2. Bland, impersonal and soulless content
The tone of the email and – ideally – the visuals need to be infused with a strong, clear brand voice. Quirky and creative is good and, by standing out, can capture attention – as long as it matches the tone and identity of your brand (which should resonate with your target audience).
Keep the content light and conversation and lead towards personalisation – overly formal and rigid use of language will dehumanise your offering and fail to evoke strong, useful emotions in your audience. On a similar note, don’t overdo the visual content (a 80:20 text to image ratio works best) and ensure it is part of the body text (as attachments trigger spam filters) – some users cannot view images inside email so cater for both audiences.
Variety is key – given the number of emails we all receive daily – and strong visuals work to draw people in. As the percentage of all internet traffic is set to reach 80% within six months, it may be high time to start using video – best practices include using the word ‘video’ in the subject line, directly embedding it, using an eye-catching thumbnail.
Equally, as mobile traffic accounts for 40% of all web traffic, make sure your emails are designed responsively so that they are formatted correctly across a variety of devices – audiences can be pretty unforgiving and poorly formatted content is typically deleted within seconds!
3. Pointless Spam
While it is important to regularly reach out and engage your audience, blasting out messages just for the sake of it is a bad play: email marketing, particularly as part of a content-based strategy, is all about building trust through providing valuable insight and information. Sending out irrelevant fluff flies in the face of such a strategy – focus instead on understanding your audiences needs, questions, pain points etc., and address them directly by sending out content that offer practical information designed to help with actual issues they face.
So as soon as a reader opens your email, they should understand why they are receiving the email (they subscribed to your list or download a eBook etc), its value to them and how it will potentially benefit them. Always err on the side of caution and assume that your purpose is unclear – this particularly applies to CTA which should be both action and benefit orientated. They reader should clearly understand what action you want them to take and what the result will be.

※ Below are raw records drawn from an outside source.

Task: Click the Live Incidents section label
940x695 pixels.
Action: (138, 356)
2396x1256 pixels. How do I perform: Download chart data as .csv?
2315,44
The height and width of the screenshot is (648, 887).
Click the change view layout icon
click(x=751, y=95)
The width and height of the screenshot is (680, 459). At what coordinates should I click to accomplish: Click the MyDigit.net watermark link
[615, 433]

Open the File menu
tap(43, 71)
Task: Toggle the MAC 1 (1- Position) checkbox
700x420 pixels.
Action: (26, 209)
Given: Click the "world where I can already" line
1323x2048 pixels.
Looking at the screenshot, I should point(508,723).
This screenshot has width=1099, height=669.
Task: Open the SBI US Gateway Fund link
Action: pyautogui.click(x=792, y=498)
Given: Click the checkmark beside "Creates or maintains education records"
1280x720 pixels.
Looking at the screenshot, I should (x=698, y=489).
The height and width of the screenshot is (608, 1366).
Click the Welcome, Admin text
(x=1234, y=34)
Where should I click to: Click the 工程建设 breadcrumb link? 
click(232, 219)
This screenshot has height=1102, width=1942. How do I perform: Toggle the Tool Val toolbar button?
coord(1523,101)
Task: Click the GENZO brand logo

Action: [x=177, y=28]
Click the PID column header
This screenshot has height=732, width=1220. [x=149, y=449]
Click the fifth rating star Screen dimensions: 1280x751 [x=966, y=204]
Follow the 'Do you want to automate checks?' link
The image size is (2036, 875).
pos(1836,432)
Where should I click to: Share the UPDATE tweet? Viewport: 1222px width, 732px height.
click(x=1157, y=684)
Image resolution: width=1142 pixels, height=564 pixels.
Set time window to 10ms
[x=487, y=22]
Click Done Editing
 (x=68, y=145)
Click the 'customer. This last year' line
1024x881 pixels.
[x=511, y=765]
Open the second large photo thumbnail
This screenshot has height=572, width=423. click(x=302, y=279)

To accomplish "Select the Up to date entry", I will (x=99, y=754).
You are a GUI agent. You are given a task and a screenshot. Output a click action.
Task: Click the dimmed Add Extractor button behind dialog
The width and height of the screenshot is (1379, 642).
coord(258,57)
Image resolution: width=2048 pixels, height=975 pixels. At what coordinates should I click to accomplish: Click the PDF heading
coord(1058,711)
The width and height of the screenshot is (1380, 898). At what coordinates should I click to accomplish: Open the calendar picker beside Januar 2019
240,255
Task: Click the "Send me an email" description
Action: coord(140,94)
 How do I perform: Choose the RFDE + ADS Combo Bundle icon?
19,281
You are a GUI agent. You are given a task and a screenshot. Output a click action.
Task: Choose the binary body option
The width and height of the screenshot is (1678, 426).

Audiences are overwhelmed by the constant onslaught to spam content – resulting in emails being ignored, deleted or readers unsubscribing from the company sending them. Yet this is easily avoided – the most common reasons people unsubscribe are a) too many emails from the same company or b) irrelevant emails. So, rather than lazily blasting an entire email list with generic content, segment the list into broad groups with similar features (e.g., geography, demographic, behavioural etc) and then map relevant content to each group. Personalise the messages as much as possible within these segments and craft content useful and relevant to that group.
5. Sending from the ‘wrong’ email address!
Countless studies have shown that the primary reasons email are not opened is due to the sender’s name. The practice of sending marketing communications from a dontreply@ has backfired spectacularly – it makes the communication seem unpersonal and uninviting and poor open rates reflect this.
The best practice is to send from an email that prospective clients can reply to and include other ways of contacting you or your company – the purpose here is open up dialogues and encourage communication! This one tweak could give you an incredible edge as up to 89% of emails campaigns are sent from a @dontreply email account.
The concern that first prompted use of dontreply@ – that the person named would be overwhelmed by spam or enquires is easily address: segment you lists better and only contact small, manageable numbers of potential buyers. Track which tactics perform best and only scale when you have hit upon a winning formula.
So to wrap up, the most salient advice is to test. Constantly. And then test some more. Then, when you have finished, try testing a bit. You get the picture: testing is essential as, ultimately, it is the results that provide the most useful, actionable and, mostly, objective feedback. Have friends or colleagues check the spelling, how it is formatted on various devices, whether links, video or other contents loads or display correctly. Use software to A/B test variations on the messaging, images, subject lines etc., to see which variants get the best response rates (only change one variable per test so you can compare results accurately).